● Problem requirements
Render the items from the line containing "Screen dimensions: 738x442" through the line containing "Screen dimensions: 651x489" as a numbered list, leaving out blank lines.

● Information given

◇ ◇ ◇ ◇ ◇

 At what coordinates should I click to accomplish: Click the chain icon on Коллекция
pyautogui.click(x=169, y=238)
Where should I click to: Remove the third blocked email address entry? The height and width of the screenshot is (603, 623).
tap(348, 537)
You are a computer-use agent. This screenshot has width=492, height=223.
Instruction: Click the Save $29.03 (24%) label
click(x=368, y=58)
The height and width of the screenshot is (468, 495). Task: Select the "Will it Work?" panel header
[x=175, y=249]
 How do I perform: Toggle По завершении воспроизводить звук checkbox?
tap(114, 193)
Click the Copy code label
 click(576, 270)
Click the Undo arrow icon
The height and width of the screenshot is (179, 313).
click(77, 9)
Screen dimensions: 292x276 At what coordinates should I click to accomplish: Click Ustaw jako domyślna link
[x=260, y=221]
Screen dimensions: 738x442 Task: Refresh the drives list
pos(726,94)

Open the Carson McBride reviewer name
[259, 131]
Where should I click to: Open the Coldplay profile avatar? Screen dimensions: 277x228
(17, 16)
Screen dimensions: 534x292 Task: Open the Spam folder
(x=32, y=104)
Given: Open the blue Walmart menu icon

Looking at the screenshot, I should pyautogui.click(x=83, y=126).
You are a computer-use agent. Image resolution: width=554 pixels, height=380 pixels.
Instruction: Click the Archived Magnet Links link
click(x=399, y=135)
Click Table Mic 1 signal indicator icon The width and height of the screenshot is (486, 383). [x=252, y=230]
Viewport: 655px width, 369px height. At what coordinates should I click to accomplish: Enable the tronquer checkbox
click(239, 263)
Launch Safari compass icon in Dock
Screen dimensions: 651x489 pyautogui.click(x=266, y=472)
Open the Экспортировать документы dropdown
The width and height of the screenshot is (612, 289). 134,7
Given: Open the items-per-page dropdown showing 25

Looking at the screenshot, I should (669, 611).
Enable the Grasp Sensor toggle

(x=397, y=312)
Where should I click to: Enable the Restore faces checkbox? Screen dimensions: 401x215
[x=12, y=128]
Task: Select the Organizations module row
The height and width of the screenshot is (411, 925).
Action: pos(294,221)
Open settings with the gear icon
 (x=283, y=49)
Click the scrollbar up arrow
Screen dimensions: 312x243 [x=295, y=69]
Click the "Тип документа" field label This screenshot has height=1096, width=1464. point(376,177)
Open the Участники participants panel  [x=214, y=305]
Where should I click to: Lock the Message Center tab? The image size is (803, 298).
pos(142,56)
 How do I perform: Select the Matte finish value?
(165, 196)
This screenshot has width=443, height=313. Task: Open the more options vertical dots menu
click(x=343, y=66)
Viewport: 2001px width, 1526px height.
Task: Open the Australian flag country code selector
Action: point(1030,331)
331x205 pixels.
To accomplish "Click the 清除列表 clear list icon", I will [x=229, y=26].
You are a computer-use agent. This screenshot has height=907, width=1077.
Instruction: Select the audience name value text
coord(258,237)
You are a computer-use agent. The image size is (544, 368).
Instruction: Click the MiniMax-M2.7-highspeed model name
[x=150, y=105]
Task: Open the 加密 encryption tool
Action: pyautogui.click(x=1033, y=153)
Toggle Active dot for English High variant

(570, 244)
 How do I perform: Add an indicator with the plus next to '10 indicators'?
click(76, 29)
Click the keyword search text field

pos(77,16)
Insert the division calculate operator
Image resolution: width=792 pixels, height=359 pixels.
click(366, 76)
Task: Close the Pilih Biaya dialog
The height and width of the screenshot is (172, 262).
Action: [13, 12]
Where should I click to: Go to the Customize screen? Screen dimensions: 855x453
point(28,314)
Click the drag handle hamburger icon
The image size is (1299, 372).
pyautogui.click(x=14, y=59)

◇ ◇ ◇ ◇ ◇

● Solution for this exercise
1. Screen dimensions: 738x442 Task: Refresh the drives list
2. pos(726,94)
3. Open the Carson McBride reviewer name
4. [259, 131]
5. Where should I click to: Open the Coldplay profile avatar? Screen dimensions: 277x228
6. (17, 16)
7. Screen dimensions: 534x292 Task: Open the Spam folder
8. (x=32, y=104)
9. Given: Open the blue Walmart menu icon
10. Looking at the screenshot, I should pyautogui.click(x=83, y=126).
11. You are a computer-use agent. Image resolution: width=554 pixels, height=380 pixels.
12. Instruction: Click the Archived Magnet Links link
13. click(x=399, y=135)
14. Click Table Mic 1 signal indicator icon The width and height of the screenshot is (486, 383). [x=252, y=230]
15. Viewport: 655px width, 369px height. At what coordinates should I click to accomplish: Enable the tronquer checkbox
16. click(239, 263)
17. Launch Safari compass icon in Dock
18. Screen dimensions: 651x489 pyautogui.click(x=266, y=472)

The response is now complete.